How often is Form 40-17G filed?

The form is event-driven (within ten days of executing a bond) but annual in practice, because fidelity bonds are typically written for one-year terms and Rule 17g-1 requires the disinterested directors to approve the bond at least annually. Mid-cycle filings arise from changes in bond amount, surety, or named-insured roster, and are usually submitted as 40-17G/A amendments.

What time period does the dataset cover?

The dataset includes all Form 40-17G and 40-17G/A filings submitted to EDGAR from January 2002 to the present. Pre-2002 fidelity bond filings exist only in the SEC's paper records and are not included.

What file format is the dataset distributed in?

Records are distributed in monthly ZIP containers. Inside each accession folder, documents are stored as native HTML (with EDGAR's SGML <DOCUMENT> envelope preserved) and PDF, accompanied by a metadata.json manifest. GRAPHIC-tagged image files and the SGML <accession>.txt complete-submission text file are intentionally excluded from on-disk extraction but remain enumerated in the metadata with their original EDGAR URLs.

How does this dataset differ from N-CEN fidelity bond reporting?

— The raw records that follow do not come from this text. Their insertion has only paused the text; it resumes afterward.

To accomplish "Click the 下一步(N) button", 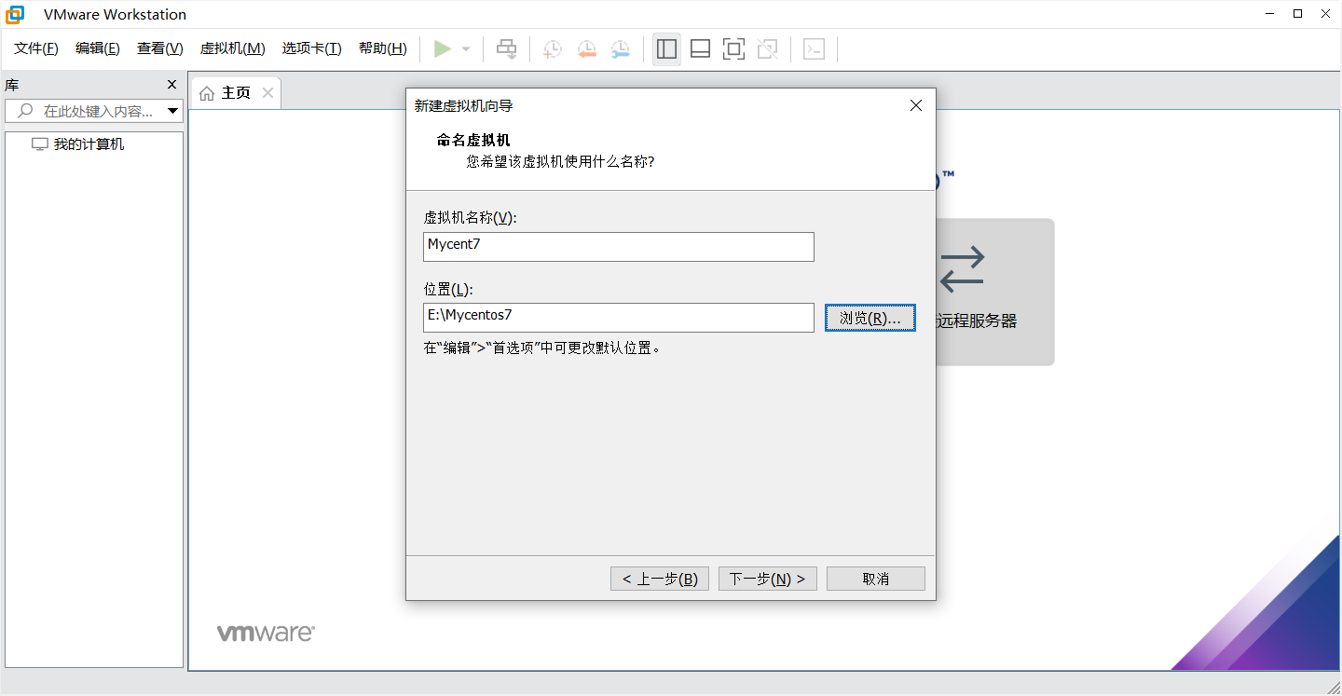I will pyautogui.click(x=767, y=578).
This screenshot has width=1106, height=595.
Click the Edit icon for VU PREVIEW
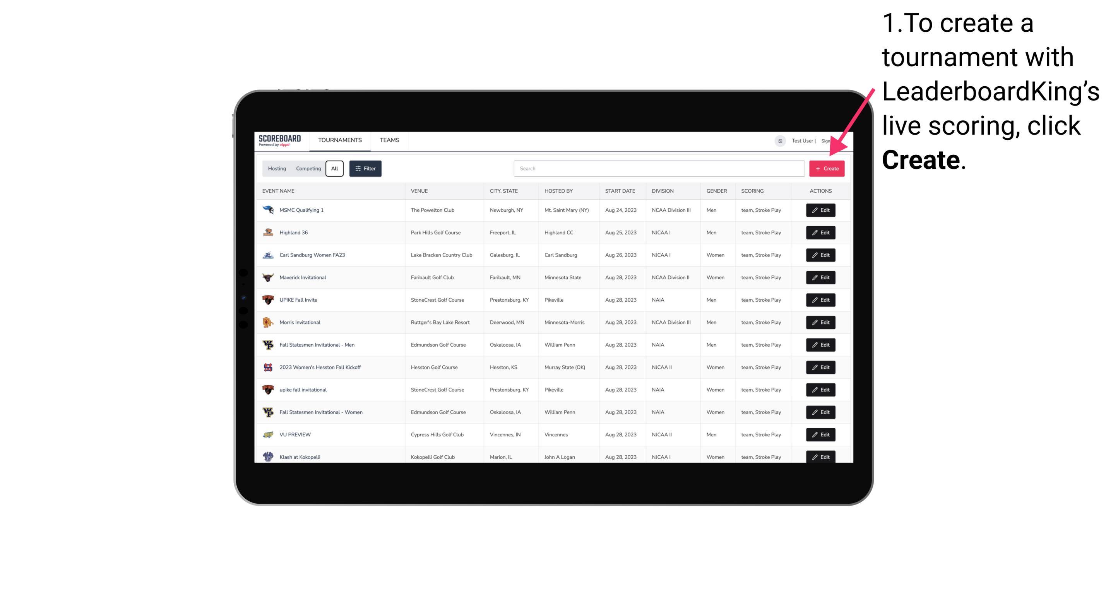click(x=820, y=434)
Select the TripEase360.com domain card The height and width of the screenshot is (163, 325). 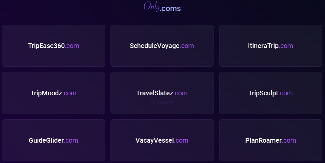tap(53, 46)
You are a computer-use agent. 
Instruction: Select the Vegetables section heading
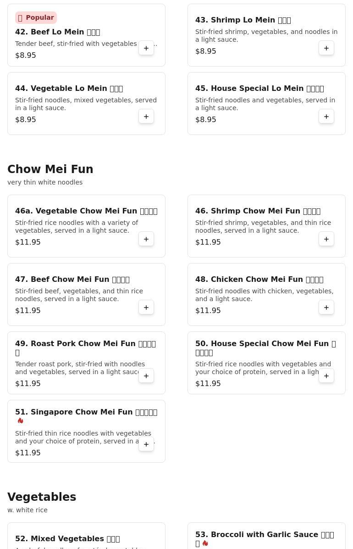point(42,497)
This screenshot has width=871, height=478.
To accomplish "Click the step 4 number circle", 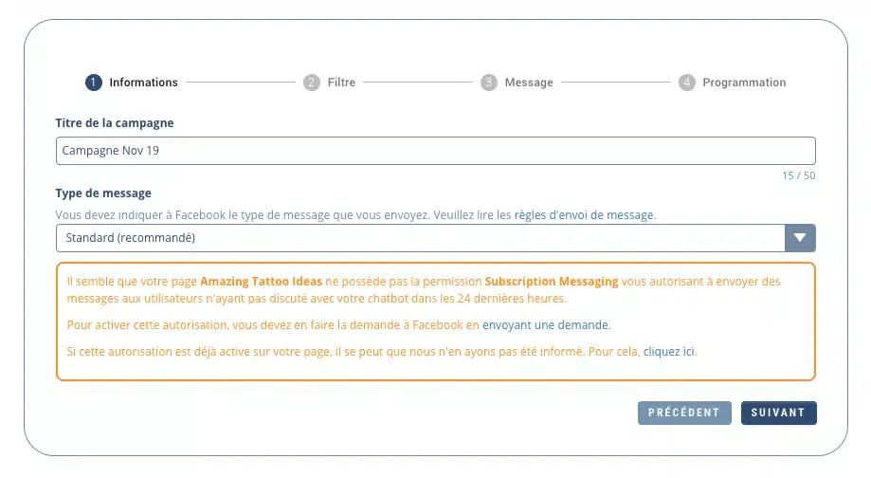I will (687, 83).
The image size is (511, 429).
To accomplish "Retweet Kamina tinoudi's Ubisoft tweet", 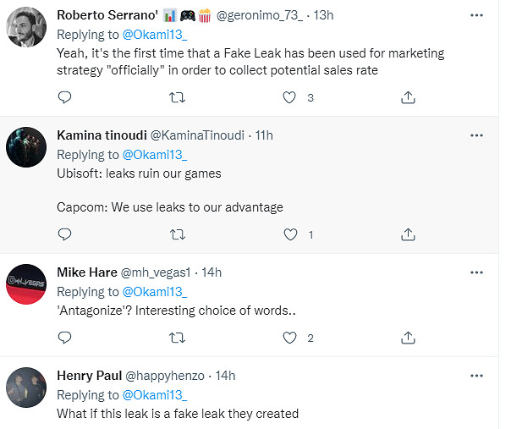I will (x=177, y=234).
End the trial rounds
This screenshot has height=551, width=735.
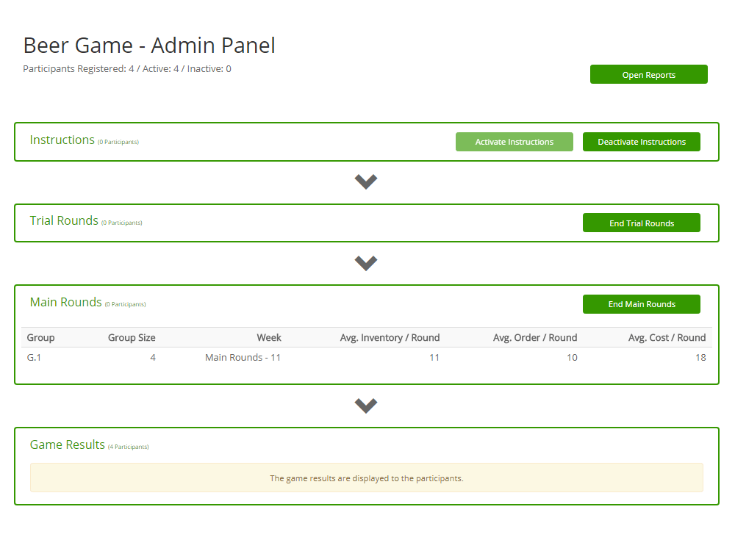641,223
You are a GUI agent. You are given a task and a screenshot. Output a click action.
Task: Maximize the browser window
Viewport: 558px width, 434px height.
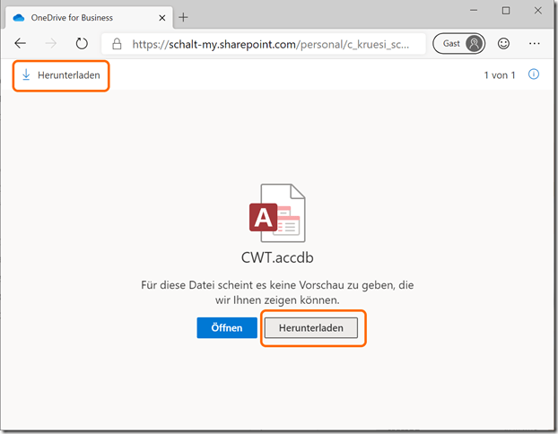(506, 11)
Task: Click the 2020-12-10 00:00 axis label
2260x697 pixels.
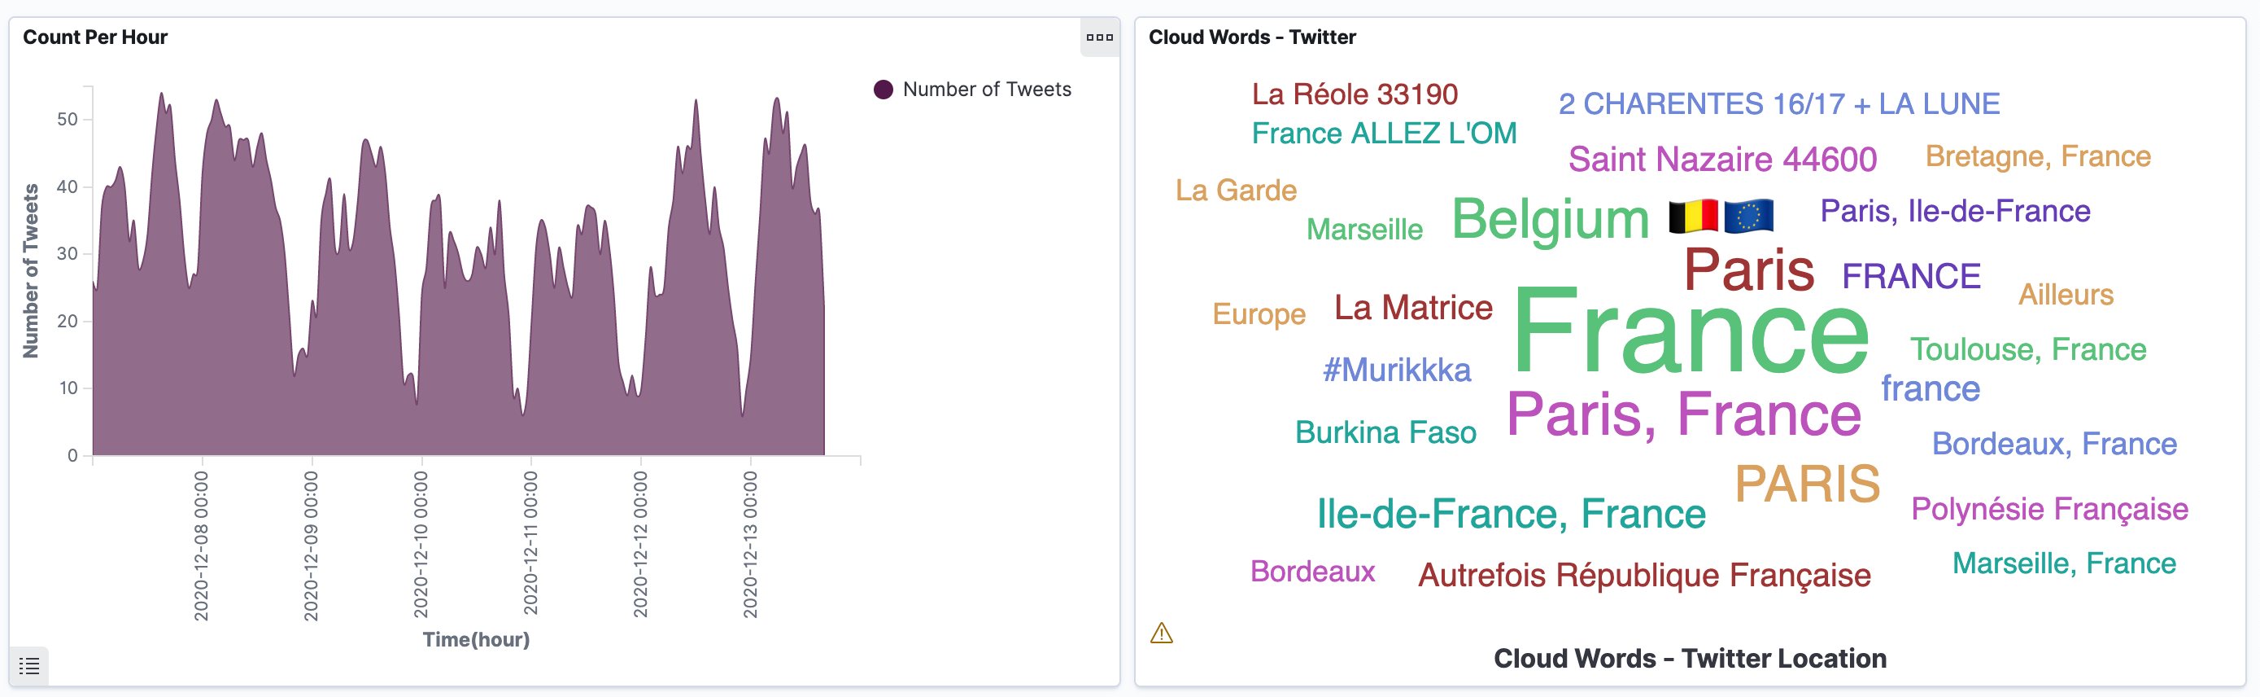Action: (421, 544)
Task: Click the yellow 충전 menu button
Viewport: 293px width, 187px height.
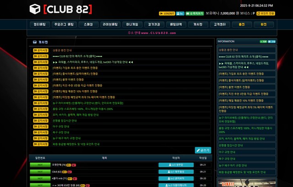Action: click(x=242, y=24)
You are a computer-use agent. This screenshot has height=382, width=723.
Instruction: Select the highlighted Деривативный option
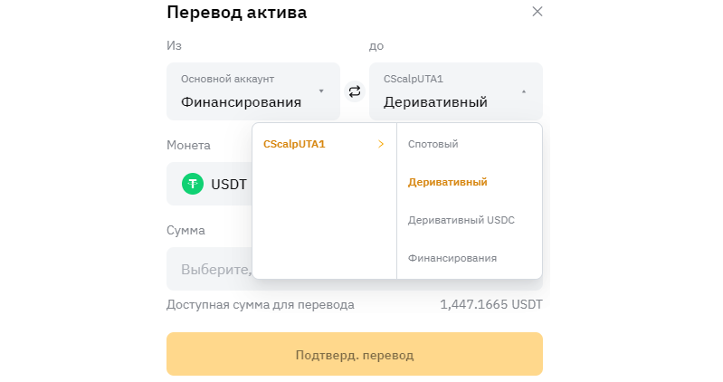click(448, 182)
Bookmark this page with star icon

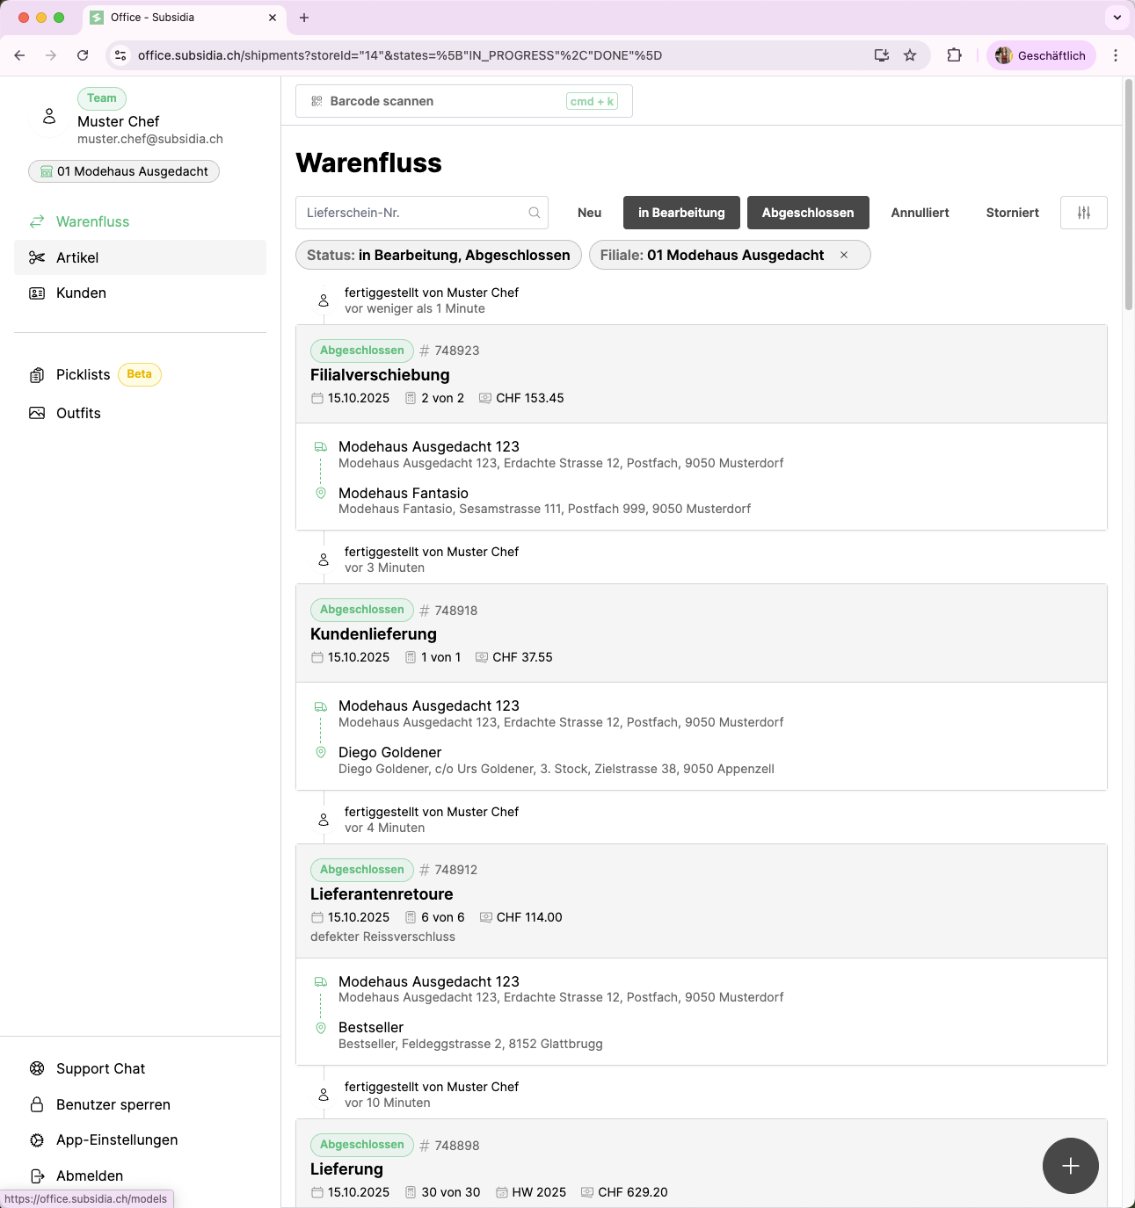point(910,55)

N-CEN reports tabular fidelity bond metadata once a year — carrier, aggregate bond amount, coverage period, premium paid, and whether claims were filed. The Form 40-17G Files dataset captures the underlying source artifacts: the executed bond contract, the disinterested-director resolutions approving it, the secretary's certification, the single-insured statement, the premiums-paid confirmation, and the joint-insured sharing agreement. N-CEN is the entry point for cross-sectional roll-ups; 40-17G is the only EDGAR source for the bond document and the governance trail behind it.